The farming and produce industry is on the verge of the next technology bubble. This is fueled by the growing demand for fresh local produce and the aging demographic of farm owners. Today the average age of a farmer is around 60, which has grown over 10 years in the past 2 decades. When you take into account that the average retirement age is 63 years old, you can see that the industry is primed for a major demographic shift. As farming operations are handed over to the next generation, the demand and need for new farming techniques and technology increases. Here are 2 of the most influential emerging farming technologies. Futur Farm W109 2048x1078 Simplified Layers Adobe Rgb

1.BigData- With the advent of cloud computing and storage, more data has been created in the past 2 years than the history of mankind. As a result of all this data creation, a need for data storage and analysis tools has materialized. The agriculture industry has been a little late to the data party, but we are beginning to see the adoption of some new technologies. Here are just a few examples.
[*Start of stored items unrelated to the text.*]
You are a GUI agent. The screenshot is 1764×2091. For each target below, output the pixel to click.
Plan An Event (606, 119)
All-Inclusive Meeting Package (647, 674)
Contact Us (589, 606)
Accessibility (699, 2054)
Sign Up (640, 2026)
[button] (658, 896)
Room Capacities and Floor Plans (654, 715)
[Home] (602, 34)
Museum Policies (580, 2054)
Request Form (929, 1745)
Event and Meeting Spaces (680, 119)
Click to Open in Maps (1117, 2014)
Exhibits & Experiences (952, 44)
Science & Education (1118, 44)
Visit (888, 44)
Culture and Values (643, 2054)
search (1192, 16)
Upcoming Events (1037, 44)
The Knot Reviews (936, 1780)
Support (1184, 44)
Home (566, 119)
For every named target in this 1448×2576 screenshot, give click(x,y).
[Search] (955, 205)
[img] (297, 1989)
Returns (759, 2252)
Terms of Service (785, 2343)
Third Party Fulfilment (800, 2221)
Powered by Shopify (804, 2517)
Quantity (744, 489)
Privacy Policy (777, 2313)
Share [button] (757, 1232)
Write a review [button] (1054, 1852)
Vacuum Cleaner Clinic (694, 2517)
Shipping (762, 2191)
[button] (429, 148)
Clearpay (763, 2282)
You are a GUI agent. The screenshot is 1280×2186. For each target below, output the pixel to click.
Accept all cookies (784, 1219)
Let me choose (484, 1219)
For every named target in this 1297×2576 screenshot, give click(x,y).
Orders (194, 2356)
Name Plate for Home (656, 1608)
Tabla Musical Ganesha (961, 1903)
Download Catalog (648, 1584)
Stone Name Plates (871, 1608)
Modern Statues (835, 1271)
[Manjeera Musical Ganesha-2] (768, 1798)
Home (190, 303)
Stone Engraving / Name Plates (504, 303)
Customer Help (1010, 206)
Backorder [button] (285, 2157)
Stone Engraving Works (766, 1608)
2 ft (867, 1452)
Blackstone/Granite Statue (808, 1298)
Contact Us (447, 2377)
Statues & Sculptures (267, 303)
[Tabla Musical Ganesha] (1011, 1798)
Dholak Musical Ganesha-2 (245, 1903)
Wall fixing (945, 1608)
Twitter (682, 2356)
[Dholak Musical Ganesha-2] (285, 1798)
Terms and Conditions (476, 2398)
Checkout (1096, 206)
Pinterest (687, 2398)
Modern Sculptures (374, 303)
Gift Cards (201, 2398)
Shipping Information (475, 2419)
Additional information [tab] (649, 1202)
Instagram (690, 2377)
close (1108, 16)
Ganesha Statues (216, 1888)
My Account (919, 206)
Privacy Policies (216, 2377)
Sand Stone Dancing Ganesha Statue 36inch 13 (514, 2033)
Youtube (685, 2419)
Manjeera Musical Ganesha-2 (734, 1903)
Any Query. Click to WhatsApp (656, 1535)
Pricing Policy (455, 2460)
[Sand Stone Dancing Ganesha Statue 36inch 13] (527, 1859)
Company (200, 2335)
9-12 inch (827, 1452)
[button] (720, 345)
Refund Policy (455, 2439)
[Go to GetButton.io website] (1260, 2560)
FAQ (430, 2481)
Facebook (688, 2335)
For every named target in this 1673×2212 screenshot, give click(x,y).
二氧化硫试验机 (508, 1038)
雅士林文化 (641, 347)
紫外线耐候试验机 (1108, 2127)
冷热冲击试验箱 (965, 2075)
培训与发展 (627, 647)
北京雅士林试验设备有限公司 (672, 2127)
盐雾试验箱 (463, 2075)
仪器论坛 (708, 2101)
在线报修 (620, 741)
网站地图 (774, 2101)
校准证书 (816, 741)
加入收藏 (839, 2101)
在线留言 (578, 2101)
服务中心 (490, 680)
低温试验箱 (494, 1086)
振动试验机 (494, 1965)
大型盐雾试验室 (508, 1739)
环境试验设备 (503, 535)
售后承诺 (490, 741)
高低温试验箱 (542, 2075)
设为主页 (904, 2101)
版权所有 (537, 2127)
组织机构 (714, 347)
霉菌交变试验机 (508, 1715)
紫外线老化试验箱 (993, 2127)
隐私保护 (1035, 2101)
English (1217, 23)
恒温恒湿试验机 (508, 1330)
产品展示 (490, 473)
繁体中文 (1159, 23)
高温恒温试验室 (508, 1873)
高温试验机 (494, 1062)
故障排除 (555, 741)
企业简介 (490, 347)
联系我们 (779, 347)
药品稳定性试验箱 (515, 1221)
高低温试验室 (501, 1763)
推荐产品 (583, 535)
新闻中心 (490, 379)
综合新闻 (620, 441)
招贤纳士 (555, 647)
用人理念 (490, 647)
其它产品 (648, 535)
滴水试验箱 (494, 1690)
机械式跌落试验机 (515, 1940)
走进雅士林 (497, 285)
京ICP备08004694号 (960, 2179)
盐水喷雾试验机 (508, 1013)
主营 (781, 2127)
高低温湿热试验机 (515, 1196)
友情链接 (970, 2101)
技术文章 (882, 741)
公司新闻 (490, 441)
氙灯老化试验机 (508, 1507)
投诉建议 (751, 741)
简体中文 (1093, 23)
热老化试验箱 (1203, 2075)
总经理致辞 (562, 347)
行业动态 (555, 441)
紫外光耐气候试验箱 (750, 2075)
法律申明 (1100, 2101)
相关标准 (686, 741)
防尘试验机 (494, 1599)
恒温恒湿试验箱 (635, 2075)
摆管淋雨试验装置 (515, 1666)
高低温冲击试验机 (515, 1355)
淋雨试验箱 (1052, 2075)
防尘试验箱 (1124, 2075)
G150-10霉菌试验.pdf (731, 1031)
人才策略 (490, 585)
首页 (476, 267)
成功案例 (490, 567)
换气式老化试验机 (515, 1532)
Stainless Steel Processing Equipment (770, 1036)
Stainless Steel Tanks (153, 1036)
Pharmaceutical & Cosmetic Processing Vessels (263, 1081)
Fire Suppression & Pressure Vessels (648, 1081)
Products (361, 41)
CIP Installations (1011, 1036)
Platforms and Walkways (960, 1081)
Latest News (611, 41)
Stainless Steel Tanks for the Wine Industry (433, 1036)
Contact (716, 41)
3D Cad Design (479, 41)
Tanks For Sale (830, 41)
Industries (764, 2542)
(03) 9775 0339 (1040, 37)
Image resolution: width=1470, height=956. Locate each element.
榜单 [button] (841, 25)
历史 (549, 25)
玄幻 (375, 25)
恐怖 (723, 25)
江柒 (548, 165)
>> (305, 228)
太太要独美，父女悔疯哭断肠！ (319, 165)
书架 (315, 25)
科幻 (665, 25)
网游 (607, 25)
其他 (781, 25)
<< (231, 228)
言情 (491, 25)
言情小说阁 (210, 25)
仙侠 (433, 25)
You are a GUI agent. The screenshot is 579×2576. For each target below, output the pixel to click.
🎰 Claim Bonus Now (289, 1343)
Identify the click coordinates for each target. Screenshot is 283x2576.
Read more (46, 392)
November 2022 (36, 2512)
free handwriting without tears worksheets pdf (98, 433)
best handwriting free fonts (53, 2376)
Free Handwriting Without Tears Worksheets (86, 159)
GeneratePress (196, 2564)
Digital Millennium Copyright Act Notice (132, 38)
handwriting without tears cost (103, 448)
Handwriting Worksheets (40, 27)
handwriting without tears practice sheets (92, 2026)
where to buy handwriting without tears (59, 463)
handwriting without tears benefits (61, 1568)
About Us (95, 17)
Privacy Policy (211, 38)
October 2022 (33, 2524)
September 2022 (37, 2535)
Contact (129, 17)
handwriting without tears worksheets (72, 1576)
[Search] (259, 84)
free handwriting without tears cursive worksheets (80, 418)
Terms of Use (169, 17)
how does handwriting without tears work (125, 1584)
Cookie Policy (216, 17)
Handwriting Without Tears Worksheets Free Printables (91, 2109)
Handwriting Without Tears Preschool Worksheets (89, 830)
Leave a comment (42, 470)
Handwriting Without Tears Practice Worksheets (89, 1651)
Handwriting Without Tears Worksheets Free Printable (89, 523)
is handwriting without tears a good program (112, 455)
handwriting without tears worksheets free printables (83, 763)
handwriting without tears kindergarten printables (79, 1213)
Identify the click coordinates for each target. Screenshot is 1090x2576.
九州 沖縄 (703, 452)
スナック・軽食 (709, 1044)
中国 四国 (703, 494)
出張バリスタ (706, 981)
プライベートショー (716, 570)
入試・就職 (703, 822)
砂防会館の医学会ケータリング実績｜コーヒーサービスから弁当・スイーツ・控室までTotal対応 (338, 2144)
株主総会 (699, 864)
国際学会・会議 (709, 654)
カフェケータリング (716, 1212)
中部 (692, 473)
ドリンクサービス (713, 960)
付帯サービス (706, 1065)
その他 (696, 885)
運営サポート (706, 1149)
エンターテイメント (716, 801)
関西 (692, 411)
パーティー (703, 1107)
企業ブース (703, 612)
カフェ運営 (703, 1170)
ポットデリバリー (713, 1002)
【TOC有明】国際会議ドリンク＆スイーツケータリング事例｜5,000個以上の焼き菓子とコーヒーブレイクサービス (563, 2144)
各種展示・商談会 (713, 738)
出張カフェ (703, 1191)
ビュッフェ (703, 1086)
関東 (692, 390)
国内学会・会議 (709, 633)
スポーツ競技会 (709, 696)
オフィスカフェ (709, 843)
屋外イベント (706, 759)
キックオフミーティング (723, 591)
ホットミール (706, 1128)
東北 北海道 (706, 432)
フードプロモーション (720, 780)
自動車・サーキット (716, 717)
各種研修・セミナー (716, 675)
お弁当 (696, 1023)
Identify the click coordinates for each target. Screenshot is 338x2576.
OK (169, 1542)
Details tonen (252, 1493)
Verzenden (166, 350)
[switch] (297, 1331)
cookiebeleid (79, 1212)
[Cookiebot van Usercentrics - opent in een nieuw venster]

  • Drones – The agriculture industry was one of the first industries to test and adopt the use of drones, but it wasn’t until recently that farmers have actually used them as a data collection tool. Farmers now utilize drones to map out fields and collect vital soil data. This data is automatically uploaded into built-in software platforms and a soil prescription is created. This allows farmers to create a seed, fertilizer, and chemical program that decreases costs and ultimately increases their yield.
  • Infrastructure health sensors run on the cloud- Large farming conglomerates often have multiple produce houses, coolers, and storage areas. These health sensors could be placed in all buildings and provide farmers with feedback on conditions at each facility. For example, a humidity and temperature sensor could be placed in each cooler giving the farmer instantaneous data on temperature, humidity, and supply levels. Such a technology will ultimately decrease waste and increase turnover of produce.
  • Farming Management Systems- With the data follows the need for an integrated platform that collects, analyzes, and reports important information. These systems have been around for a decade, but many are beginning to use advance data analytics in order to increase yield and decrease cost. We will continue to see advancements in this software, with an increased emphasis on user flexibility.

2.Automation- In 1900 over 40% of the population worked in the agriculture industry; in 2000 that number was only 2%. This, combined with today’s farm labor shortage, has fueled the demand for farming automation. Many farmers are turning to robots to take over some of the harder labor on today’s farms. The robots, affectionately referred to as agbots, have taken over tasks such as harvesting, plowing, picking, weeding, and seeding. In the more distant future there will be swarms of theses robots utilizing sensors in order to implement precision farming techniques. While swarms of agbots may be a distant thought, automation is definitely not. In fact, the agriculture robotic industry is expected to grow from $3 billion to $17 billion by the end of 2020.

While the farming industry has never been considered ‘sexy’ in the eyes of technology enthusiasts, the industry is primed for the next technology revolution. This revolution is fueled by the demographic shift in the industry, the increase demand for fresh local produce, as well as, the current farm labor shortage. It will be exciting to see what farming region will be the next ‘Silicon Valley’ or what I like to call the next ‘Soil Valley’.